*GOAL OF THE EXERCISE*. Reproduce the subsea fuse passage word for word, starting at "According to an embodiment, the" and ending at "envelope against high external pressure in subsea environment.".

*SOURCE PASSAGE*.
★ ★ ★ ★ ★ ★ ★
For re-activating the subsea fuse device, that means for switching over the bistable switch into its closed switching state, a further magnetic field may be applied, for example from the coil energized in reverse direction.
According to an embodiment, the coil is arranged outside the outer envelope. By arranging the coil outside the outer envelope instead of inside the outer envelope, no additional feedthroughs for providing the coil with electrical energy are needed. Thus, a hermetical sealing of the outer envelope may be improved and a dimension of the outer envelope may be reduced which may facilitate the robustness of the outer envelope against high external pressure in subsea environment.
According to a further embodiment, the outer envelope has a tubular form and the first and second feedthrough openings are arranged at opposite ends of the tubular envelope. The tubular form supports a high stability of the fuse housing against high external pressure in subsea environment.
Additionally, the outer envelope may be hermetically sealed apart from the first and second feedthrough openings. Consequently, the hollow space within the outer envelope may be filled with gas or air with a pressure independent from a pressure outside the outer envelope, for example with a pressure far below an operating pressure in subsea environments. For example, a pressure of approximately one bar may be present in the hollow space. According to another embodiment, the hermetically sealed outer envelope may be evacuated. Due to the preset pressure inside the outer envelope a reliable operation of the bistable switch may be enabled.
According to another embodiment, the outer envelope is made of an electrically isolating material. The electrically isolating material may comprise for example glass, ceramics or resin. In the open switching state of the bistable switch the whole fuse device reliably breaks an electrical current to an electrical circuit or sub-circuit protected by the subsea fuse device.
In case the outer envelope is made of glass material, the subsea fuse device may be manufactured as described below. The first terminal wire of the bistable switch may be passed through one end of the glass tube such that the first terminal wire ends at a central section of the glass tube in its longitudinal direction. The second terminal wire of the bistable switch may be passed through the opposite end of the glass tube such that the second terminal wire also ends at the central section of the glass tube in its longitudinal direction. The end of the first and second terminal wires in the central section of the glass tube may be overlapping such that they may be brought into contact. The first terminal wire may be made of a magnetisable material such that it may be elastically bent within the glass tube by applying a magnetic field. The ends of the glass tube are heated so that they seal around the first and second terminal wires, respectively. For example, infrared absorbing glass may be used such that an infrared heat source can concentrate the heat in the small sealing zone of the glass tube. The thermal coefficients of expansion of the glass material and the first and the second terminal wires may be similar to prevent breaking the glass to metal seal. The glass may contain no volatile components such as lead oxide and fluorides to support the isolating property.
★ ★ ★ ★ ★ ★ ★
*DATA SECTION*.
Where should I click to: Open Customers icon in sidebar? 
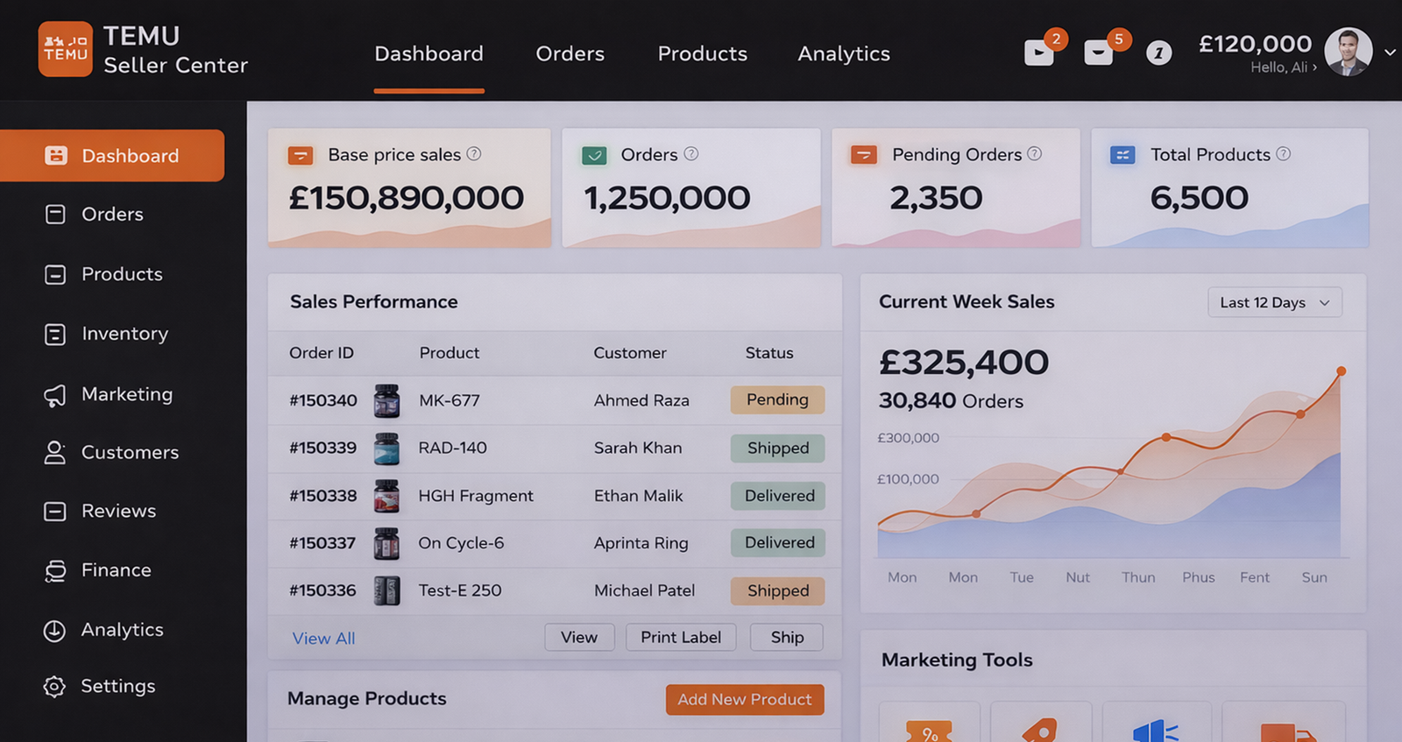tap(55, 453)
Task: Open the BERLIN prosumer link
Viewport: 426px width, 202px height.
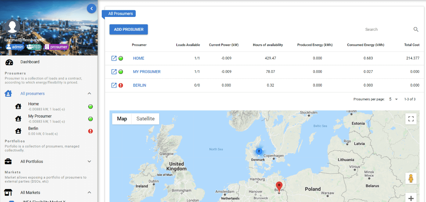Action: [140, 85]
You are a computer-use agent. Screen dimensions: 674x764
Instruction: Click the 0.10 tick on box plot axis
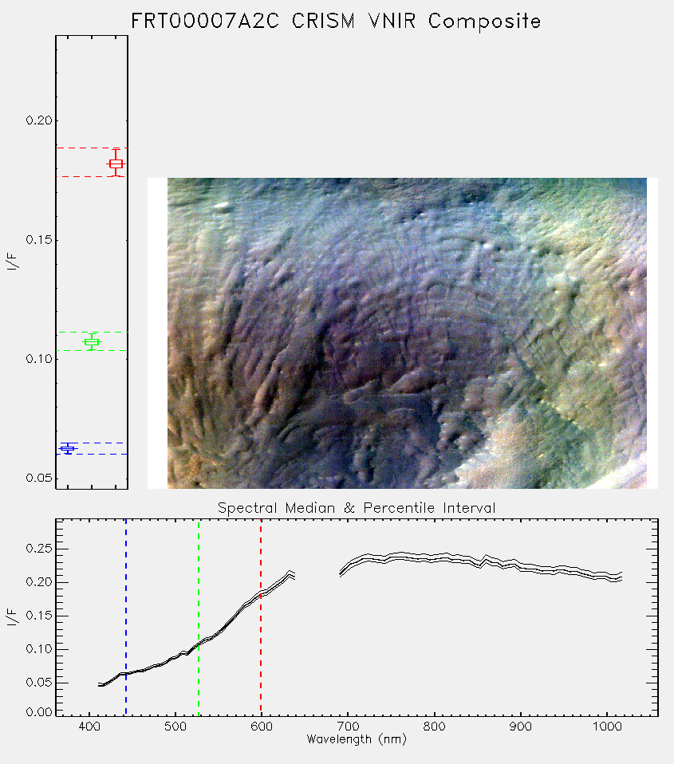coord(38,359)
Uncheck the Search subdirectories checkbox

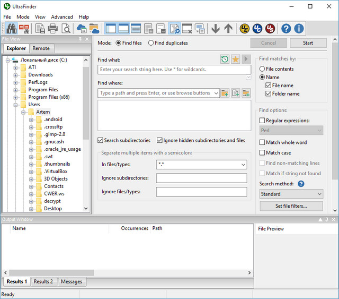pyautogui.click(x=101, y=141)
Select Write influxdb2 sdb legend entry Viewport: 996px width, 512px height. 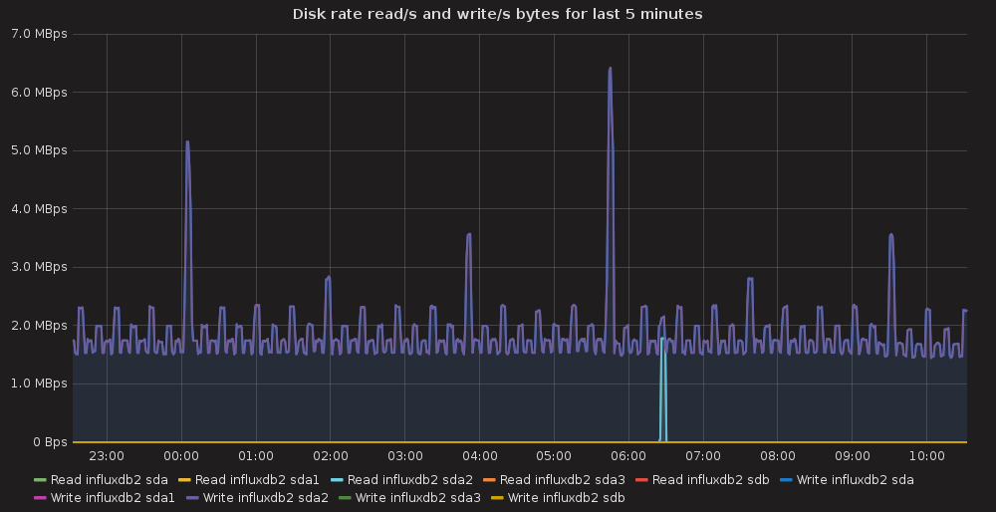point(566,497)
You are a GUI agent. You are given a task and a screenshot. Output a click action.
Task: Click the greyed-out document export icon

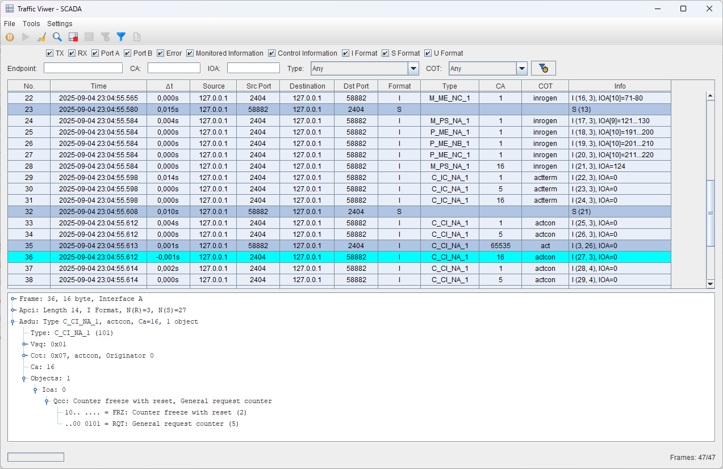coord(137,37)
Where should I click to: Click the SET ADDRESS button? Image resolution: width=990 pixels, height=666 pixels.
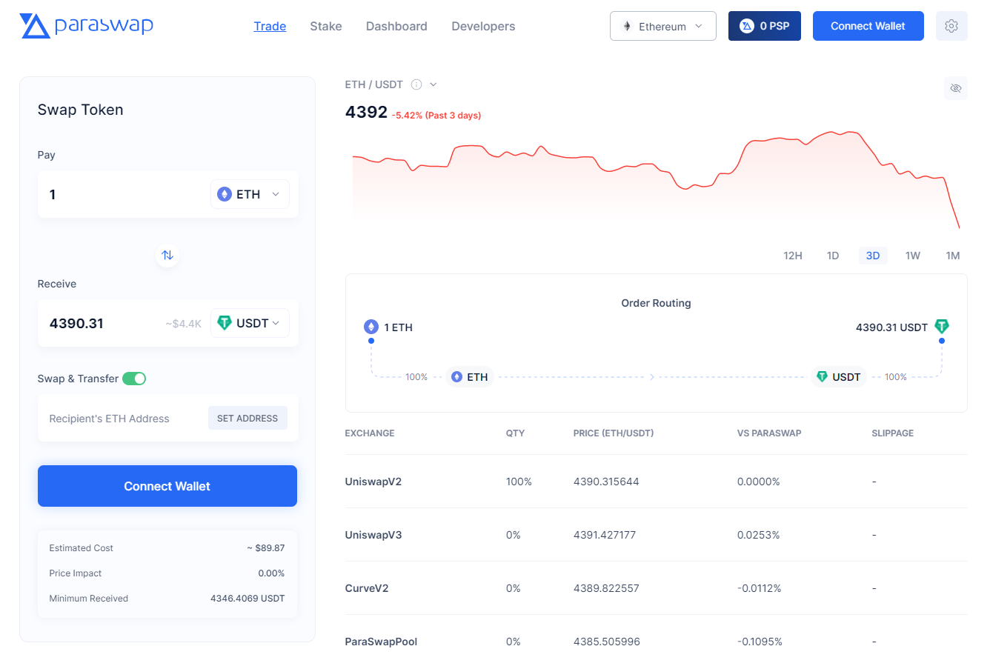[248, 418]
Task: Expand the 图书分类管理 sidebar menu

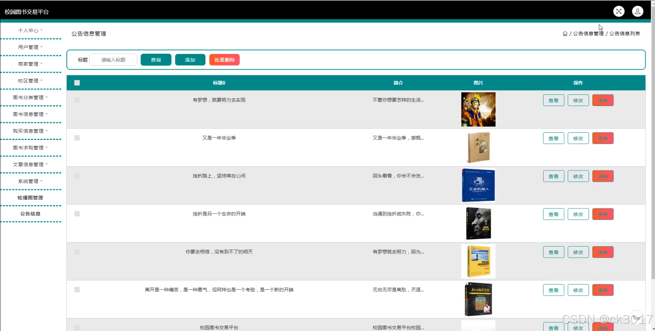Action: pos(30,97)
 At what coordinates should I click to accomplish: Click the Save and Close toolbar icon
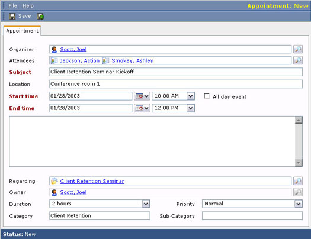pos(40,16)
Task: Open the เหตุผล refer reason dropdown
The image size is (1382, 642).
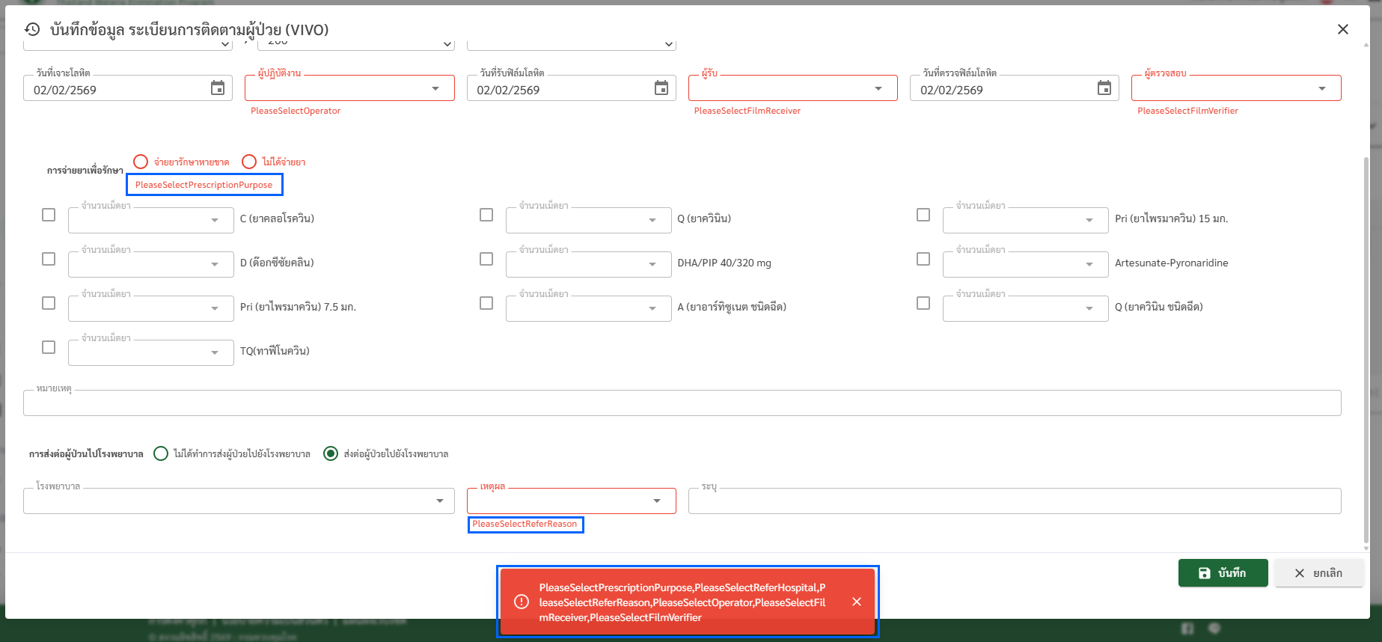Action: (x=656, y=501)
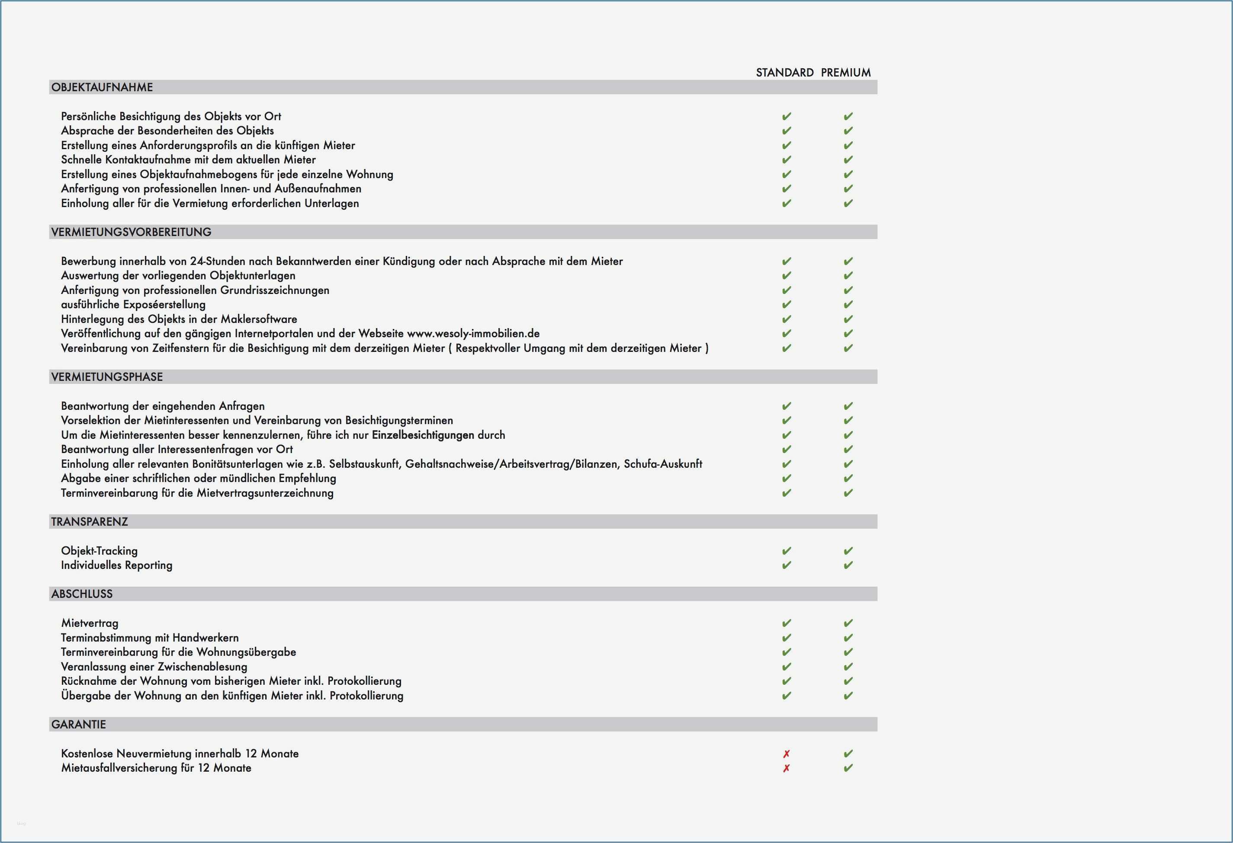This screenshot has width=1233, height=843.
Task: Click red X for Mietausfallversicherung
Action: pos(786,768)
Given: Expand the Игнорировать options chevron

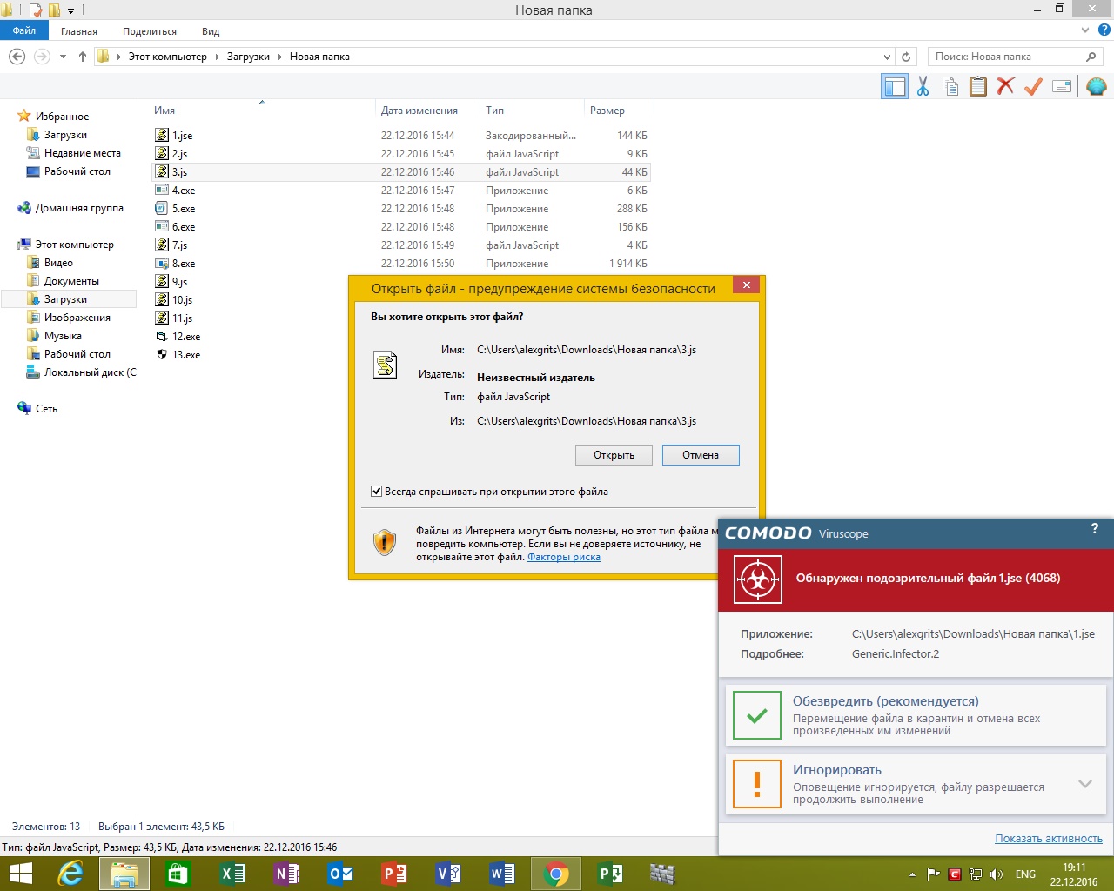Looking at the screenshot, I should click(x=1085, y=784).
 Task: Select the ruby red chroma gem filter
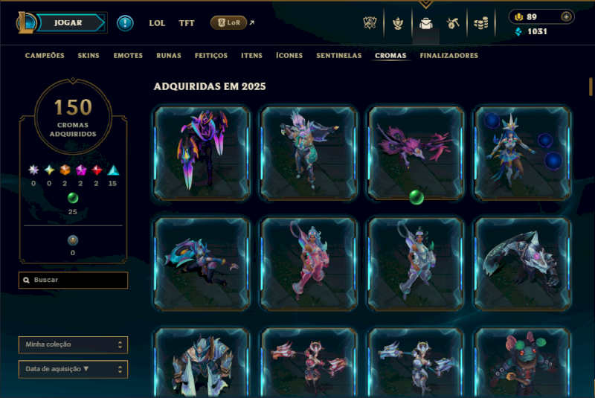tap(97, 170)
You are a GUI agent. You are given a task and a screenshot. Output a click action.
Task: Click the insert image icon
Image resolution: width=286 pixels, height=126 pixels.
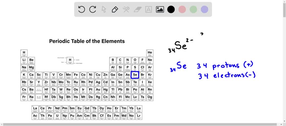coord(160,10)
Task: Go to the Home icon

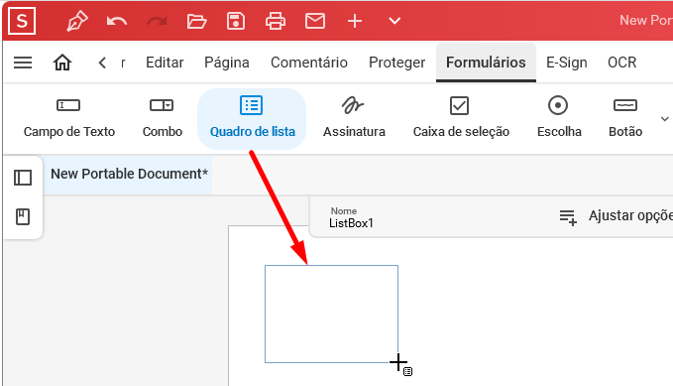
★ ★ ★ ★ ★ ★ ★
*RESULT OF THIS EXERCISE*.
According to an embodiment, the coil is arranged outside the outer envelope. By arranging the coil outside the outer envelope instead of inside the outer envelope, no additional feedthroughs for providing the coil with electrical energy are needed. Thus, a hermetical sealing of the outer envelope may be improved and a dimension of the outer envelope may be reduced which may facilitate the robustness of the outer envelope against high external pressure in subsea environment.